Une explosion meurtrière a secoué mercredi soir une mosquée située dans la zone du marché principal de Gamboru à Maiduguri, capitale de l’État de Borno dans le nord‑est du Nigeria. L’incident s’est produit vers 18 h00, au moment où les fidèles accomplissaient la prière du Maghrib, peu avant la tombée de la nuit.
Selon les autorités policières de l’État, un engin explosif improvisé (IED) semble avoir été utilisé, et les premiers éléments de l’enquête suggèrent qu’il pourrait s’agir d’un attentat suicide, sur la base de fragments d’un gilet explosif retrouvés sur les lieux et de plusieurs témoignages.
Les chiffres officiels restent partiels : la police de Borno a confirmé au moins cinq morts et 35 blessés, dont plusieurs grièvement, qui ont été évacués vers des hôpitaux de Maiduguri pour soins.
Des responsables locaux et témoins évoquent un bilan plus élevé, certains parlant de sept à huit personnes tuées, tandis que d’autres redoutent que le nombre de victimes soit encore plus important.
Selon des témoins oculaires, la détonation a causé une panique immédiate parmi les fidèles et les commerçants présents dans cette mosquée très fréquentée, située à proximité du marché de Gamboru où se rassemblent quotidiennement de nombreux habitants.
Le gouverneur de l’État de Borno, Babagana Zulum, a fermement condamné l’attaque, la qualifiant d’« inhumaine et barbare », et a appelé à une vigilance renforcée, notamment dans les lieux de culte et les espaces publics, en particulier pendant la période des fêtes de fin d’année.

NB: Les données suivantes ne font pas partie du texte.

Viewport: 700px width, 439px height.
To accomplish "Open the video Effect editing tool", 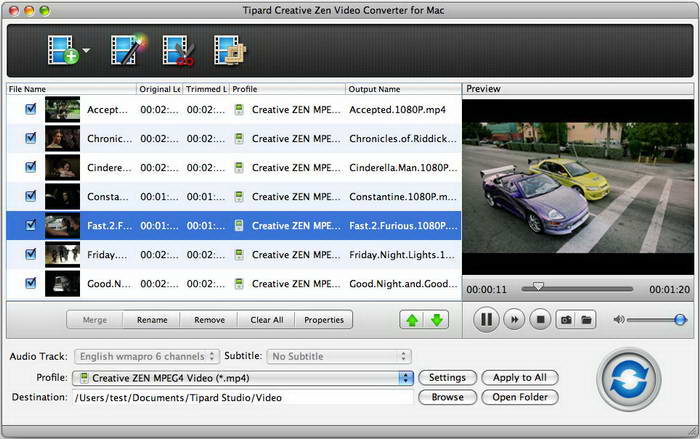I will [127, 50].
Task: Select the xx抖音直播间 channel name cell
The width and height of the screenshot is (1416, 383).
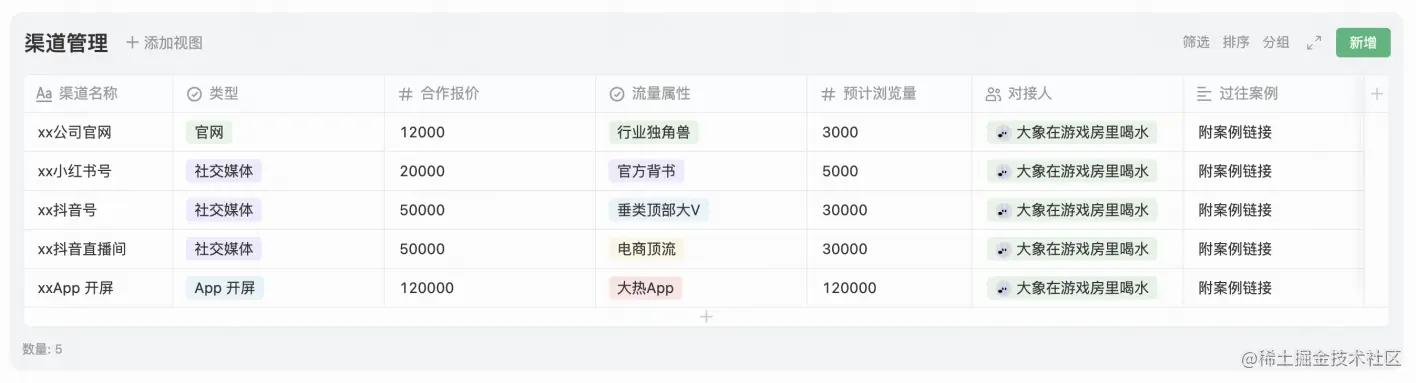Action: click(98, 249)
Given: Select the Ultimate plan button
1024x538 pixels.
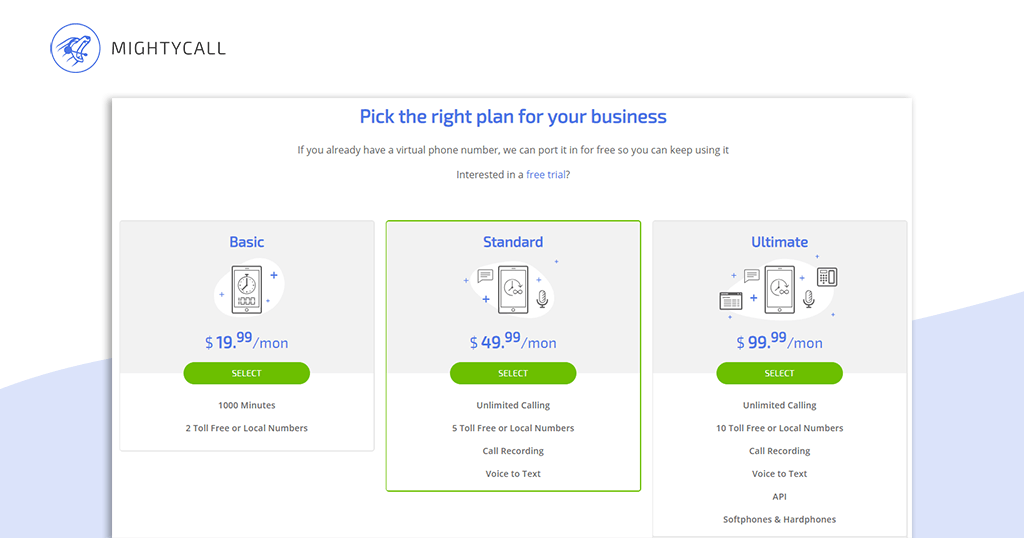Looking at the screenshot, I should 780,373.
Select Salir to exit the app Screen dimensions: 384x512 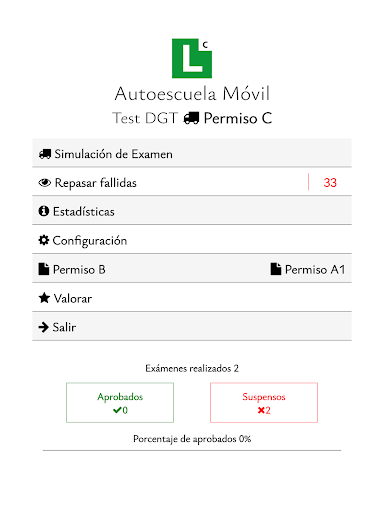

Les forces de sécurité ont bouclé la zone, déployé des unités de déminage pour rechercher d’éventuels autres explosifs, et intensifié la présence policière dans les principaux axes de Maiduguri. Plus d’un millier d’agents ont été mobilisés dans tout l’État pour sécuriser les lieux de culte et les marchés.
Maiduguri se trouve au cœur de la lutte contre les insurrections djihadistes menées par Boko Haram et par son groupe dissident État islamique en Afrique de l’Ouest (ISWAP) depuis plus de quinze ans. Bien que les violences aient globalement diminué par rapport à leur pic il y a une décennie, des attaques sporadiques, notamment des attentats suicides et l’usage d’engins explosifs improvisés, continuent de menacer les civils dans le nord‑est du Nigeria.
Aucune organisation n’a encore revendiqué formellement l’attaque de Maiduguri. Cependant, l’utilisation de techniques similaires à celles des groupes terroristes de la région rend probable l’implication d’un de ces groupes.